**What to do**
Pull out every line in the rows below that contains the word "Switch", and list those lines.

**Word and item position data**

···

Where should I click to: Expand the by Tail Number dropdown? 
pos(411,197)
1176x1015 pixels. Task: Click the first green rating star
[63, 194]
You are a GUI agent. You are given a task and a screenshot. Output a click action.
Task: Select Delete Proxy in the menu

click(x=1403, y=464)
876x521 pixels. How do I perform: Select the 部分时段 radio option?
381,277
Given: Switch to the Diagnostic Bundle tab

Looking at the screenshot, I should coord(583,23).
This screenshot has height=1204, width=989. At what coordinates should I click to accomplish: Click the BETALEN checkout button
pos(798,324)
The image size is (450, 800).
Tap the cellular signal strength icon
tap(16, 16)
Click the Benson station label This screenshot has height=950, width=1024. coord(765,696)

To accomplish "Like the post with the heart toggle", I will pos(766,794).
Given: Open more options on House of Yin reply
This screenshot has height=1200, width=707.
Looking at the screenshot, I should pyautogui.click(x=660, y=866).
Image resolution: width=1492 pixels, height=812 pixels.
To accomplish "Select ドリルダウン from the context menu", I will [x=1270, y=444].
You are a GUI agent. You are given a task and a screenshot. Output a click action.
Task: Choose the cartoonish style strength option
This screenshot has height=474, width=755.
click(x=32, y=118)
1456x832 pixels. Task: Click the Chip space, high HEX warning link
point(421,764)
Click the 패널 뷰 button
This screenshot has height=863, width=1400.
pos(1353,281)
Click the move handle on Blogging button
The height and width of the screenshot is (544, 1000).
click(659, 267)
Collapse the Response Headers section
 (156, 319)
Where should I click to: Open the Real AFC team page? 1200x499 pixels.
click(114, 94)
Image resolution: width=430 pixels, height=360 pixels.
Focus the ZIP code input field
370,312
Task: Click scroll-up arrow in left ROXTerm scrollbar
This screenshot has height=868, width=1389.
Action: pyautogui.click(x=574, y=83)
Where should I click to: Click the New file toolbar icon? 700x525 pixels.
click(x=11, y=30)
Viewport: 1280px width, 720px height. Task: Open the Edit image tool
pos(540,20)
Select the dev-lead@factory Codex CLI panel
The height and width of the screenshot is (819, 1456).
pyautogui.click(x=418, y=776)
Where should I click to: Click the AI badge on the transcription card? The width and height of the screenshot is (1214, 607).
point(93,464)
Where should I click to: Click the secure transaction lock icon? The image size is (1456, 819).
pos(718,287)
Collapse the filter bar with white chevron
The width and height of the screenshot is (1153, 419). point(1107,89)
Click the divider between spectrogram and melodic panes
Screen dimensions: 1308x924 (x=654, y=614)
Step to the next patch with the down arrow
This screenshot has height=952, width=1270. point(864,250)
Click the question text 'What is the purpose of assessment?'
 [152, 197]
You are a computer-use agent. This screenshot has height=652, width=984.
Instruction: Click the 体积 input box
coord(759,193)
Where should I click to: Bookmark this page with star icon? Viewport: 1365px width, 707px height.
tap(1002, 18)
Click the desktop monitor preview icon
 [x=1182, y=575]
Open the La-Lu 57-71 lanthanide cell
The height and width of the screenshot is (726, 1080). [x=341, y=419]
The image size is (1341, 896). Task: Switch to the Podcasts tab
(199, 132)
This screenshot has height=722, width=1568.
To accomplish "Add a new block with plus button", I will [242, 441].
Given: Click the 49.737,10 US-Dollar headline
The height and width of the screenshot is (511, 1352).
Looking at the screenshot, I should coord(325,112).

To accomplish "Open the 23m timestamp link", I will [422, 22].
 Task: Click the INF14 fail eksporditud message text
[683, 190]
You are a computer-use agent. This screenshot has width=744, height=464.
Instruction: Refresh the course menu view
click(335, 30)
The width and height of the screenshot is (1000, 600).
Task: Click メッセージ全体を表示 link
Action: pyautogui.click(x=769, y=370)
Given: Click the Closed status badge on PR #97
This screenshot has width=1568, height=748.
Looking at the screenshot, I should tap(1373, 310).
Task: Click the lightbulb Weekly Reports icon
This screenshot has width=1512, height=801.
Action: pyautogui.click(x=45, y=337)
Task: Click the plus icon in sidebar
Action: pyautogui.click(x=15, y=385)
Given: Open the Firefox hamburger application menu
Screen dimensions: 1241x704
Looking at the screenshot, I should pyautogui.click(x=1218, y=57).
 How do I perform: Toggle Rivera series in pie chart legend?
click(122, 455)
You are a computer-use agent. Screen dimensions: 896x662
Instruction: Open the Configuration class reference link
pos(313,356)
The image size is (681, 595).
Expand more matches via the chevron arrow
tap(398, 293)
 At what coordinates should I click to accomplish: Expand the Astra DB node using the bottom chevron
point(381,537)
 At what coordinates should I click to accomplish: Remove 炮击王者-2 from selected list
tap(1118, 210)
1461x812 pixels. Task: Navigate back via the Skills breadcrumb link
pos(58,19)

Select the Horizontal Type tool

···

**Task output**
Given: Switch to the Diagnostic Bundle tab
The image size is (1341, 896). Task: Switch to the Podcasts tab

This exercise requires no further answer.